In a reserved judgment, three judges said they could not be sure that, if ‘irregularities’ that came to light since the trial of the three men had not occurred, a reasonable jury would have returned verdicts of guilty. In the original trial, the prosecution had failed to disclose that an associate of the three defendants, a police informer, told police that another man and not Randolph Johnson – one of the defendants – had taken part in the crimes.

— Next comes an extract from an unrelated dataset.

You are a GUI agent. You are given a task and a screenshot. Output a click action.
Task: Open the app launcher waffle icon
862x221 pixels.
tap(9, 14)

The defence was also not told that the informer, Norman Duncan, was paid a reward. Police and Duncan, a key prosecution witness, had been involved in a ‘profoundly disturbing’ conspiracy to give perjured evidence, the judges found. Ten years on it was ‘not appropriate to order a retrial,’ said Lord Justice Mantell, who was sitting with Mr Justice Blofeld and Mrs Justice Rafferty. (Miscarriages of Justice: M25 3 & Police) Telegraph online article 18th July 2000
16,886. Finally freed after being jailed with two other black men for the M25 murder and robberies, Michael Davis talks of his 10 lost years in jail to Tony Thompson
Just hours after being freed after 10 years of a life sentence for a murder and armed robberies he did not commit, Michael Davis was walking down a south London road with friends when his mobile phone – a coming-out present – burst into life.
Davis stopped and stared at the flashing gadget in his palm. Then he stared at his friends. ‘I’d never seen a mobile close up before, let alone held one. I had absolutely no idea what to do with it. Everyone thought it was really funny but when I went to prison, these things just didn’t really exist.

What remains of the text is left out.